Pensioni

ELIMINARE L’ASPETTATIVA DI VITA DALLE PENSIONI

I dati comunicati dall’ISTAT questa settimana relativamente all’anno 2021 per quando riguarda nascite e decessi evidenzia un fenomeno gravissimo su cui i nostri governanti devono immediatamente intervenire. Per la prima volta dall’unità d’Italia vale a dire dal 1861 nell’anno appena passato i nuovi nati sono stati meno di 400.000, per l’esattezza 399.431 in ulteriore diminuzione del 1,3% rispetto al record precedente dell’anno 2020. I decessi invece sono stati circa 709.000 leggermente inferiori di circa 37.000 rispetto al dato record registrato nell’anno 2020 quando se erano registrati oltre 746.000. In pratica in nemmeno due anni si è avuto un disavanzo tra nascite e decessi di oltre 600.000 persone, è come se due grandi città come Firenze e Bologna scomparissero di colpo.

Ovviamente, ma non solo, su questo dato molto negativo ha influito la pandemia che ancora non è del tutto scomparsa. In termini assoluti questa ha causato complessivamente fino ad oggi circa 157.000 decessi. Di questi circa 77.000 si sono avuti nell’anno in cui il virus ha colpito più duramente vale a dire nel 2020. Ma anche l’anno 2021 è stato molto pesante con 59.000 decessi certificati da virus. Purtroppo, anche se stentiamo ad ammetterlo perché vogliamo dimenticarci al più presto del covid, anche l’anno corrente sta causando molte perdite se è vero che in appena due mesi e mezzo ha già causato oltre 21.000 decessi che diminuiscono giornalmente ma non come avevamo sperato che avvenisse.

Ancora i dati ufficiali relativi all’aspettativa di vita per l’anno 2021 non sono stati resi noti ma con questi numeri non ci vuole molto ad affermare che se nell’anno 2020 l’aspettativa di vita è diminuita di ben 1,2 anni e si è assestata nel 2020 a 82 anni (79,7 gli uomini e 84,4 le donne) nel 2021 sarà di poco inferiore ad un anno e nel 2022 probabilmente di 6/8 mesi. Questo per effetto, anche, dell’abbandono dei controlli sulle altre patologie a causa del personale sanitario impegnato quasi al 100% sulla lotta al covid.
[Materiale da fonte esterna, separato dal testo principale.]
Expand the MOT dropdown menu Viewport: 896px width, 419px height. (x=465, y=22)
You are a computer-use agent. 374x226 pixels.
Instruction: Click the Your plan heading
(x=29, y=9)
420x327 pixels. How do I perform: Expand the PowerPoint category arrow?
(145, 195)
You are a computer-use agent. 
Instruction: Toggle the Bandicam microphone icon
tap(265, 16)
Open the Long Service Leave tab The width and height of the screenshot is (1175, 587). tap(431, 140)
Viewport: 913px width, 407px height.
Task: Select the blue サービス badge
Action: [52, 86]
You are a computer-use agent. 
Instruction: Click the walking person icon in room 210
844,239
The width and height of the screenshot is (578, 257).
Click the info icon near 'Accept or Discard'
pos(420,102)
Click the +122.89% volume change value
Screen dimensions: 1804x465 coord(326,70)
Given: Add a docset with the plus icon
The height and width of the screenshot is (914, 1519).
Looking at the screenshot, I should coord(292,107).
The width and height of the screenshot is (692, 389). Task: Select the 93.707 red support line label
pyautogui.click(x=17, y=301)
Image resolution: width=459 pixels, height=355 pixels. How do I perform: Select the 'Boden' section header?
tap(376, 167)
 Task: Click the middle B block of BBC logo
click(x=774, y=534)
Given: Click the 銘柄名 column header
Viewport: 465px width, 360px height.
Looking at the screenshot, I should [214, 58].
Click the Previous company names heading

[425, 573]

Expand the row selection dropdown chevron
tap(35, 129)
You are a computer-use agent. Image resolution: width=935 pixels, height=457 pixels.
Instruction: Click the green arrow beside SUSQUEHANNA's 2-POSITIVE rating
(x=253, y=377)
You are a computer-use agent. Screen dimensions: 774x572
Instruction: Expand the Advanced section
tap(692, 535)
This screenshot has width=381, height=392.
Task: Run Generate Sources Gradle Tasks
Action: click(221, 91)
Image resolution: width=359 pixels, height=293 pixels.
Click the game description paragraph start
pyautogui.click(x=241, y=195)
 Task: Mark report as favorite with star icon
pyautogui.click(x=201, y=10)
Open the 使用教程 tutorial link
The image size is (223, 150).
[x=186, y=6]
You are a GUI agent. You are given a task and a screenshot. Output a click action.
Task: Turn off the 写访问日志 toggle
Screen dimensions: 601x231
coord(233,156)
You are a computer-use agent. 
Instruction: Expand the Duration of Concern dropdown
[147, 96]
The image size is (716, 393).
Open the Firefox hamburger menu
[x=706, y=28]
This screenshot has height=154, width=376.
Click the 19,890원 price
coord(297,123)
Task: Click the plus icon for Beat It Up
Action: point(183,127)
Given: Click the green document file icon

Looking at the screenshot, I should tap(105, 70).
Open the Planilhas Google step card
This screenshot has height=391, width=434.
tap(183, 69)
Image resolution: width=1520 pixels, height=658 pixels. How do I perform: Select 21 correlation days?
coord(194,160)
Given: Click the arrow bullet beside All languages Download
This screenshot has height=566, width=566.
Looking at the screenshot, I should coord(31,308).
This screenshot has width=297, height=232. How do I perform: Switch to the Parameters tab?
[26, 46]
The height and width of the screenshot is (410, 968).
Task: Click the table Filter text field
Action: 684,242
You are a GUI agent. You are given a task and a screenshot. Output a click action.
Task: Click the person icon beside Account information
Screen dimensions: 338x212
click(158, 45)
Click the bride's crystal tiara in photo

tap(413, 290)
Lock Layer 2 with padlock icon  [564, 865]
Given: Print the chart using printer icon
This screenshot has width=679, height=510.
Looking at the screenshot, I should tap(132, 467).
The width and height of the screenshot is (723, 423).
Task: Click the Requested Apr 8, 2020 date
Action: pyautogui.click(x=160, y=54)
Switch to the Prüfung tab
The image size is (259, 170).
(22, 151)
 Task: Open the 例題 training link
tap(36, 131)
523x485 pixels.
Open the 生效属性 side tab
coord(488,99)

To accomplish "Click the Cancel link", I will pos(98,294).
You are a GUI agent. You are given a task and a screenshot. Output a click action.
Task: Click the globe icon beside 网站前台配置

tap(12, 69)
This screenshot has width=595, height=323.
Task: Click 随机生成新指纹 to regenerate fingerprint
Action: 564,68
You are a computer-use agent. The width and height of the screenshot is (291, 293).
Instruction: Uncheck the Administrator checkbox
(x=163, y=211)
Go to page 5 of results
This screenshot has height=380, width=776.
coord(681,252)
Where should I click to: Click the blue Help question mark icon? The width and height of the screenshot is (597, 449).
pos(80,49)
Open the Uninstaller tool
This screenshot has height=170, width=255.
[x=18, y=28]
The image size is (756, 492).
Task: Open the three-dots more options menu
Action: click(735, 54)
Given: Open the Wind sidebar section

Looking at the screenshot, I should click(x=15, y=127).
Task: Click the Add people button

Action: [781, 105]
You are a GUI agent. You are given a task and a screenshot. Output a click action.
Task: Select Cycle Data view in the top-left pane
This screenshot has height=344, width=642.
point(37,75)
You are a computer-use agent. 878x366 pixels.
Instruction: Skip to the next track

Questo determinerà, e non ci vuole Einstein per capirlo, che nei tre anni nefasti di pandemia molto probabilmente l’aspettativa di vita in Italia scenderà di quasi 3 anni e porterà la vita media nel Belpaese a circa 80 anni. Se così fosse, in pratica, sarebbe come se tutto quello che si guadagnato negli ultimi 30/40 anni in aspettativa di vita e che ha avuto un impatto sostanziale nell’ultima legge previdenziale, fosse stato buttato all’aria in soli tre anni di pandemia.

Entrando nel merito del tema previdenziale, che è quello che ci interessa particolarmente, è del tutto evidente che l’aumento dell’aspettativa di vita agganciato all’età pensionabile, elemento cardine della legge Fornero, sia completamente naufragato. L’iniquità della legge su questo punto è evidente dal momento che era stato previsto l’aumento degli anni di lavoro per effetto dell’aumento dell’aspettativa di vita ma non una diminuzione degli anni di lavoro in caso di diminuzione.

Ora se la vita media che si può aspettare un bimbo alla nascita nell’anno 2022 sarà inferiore agli ottanta anni bisognerà tenerne assolutamente conto nella nuova legge previdenziale che si deve affrontare in questo travagliatissimo 2022 dove è necessario riprendere immediatamente gli incontri governo/sindacati che sono fermi da oltre un mese.

Se il nostro sistema previdenziale è improntato in modo che, secondo calcoli attuariali, per reggersi autonomamente deve erogare una pensione per 20/25 anni e la vita media si è ridotta sotto gli ottanta anni di età è del tutto evidente che per una forma di giustizia sociale deve diminuire necessariamente l’età di accesso alla pensione.

Quindi, modificare almeno di un anno l’età di accesso alla pensione di vecchiaia diminuendola da 67 anni a 66 anni e contestualmente consentire l’uscita a 41 anni di contributi per tutti uomini e donne indipendentemente dall’età anagrafica e senza alcuna penalizzazione, nonché eliminare le finestre e l’aspettativa di vita legata alla previdenza sono atti doverosi per restituire ai cittadini italiani un po’ di quella giustizia normativa e sociale che è stata, negli ultimi anni, a loro strappata.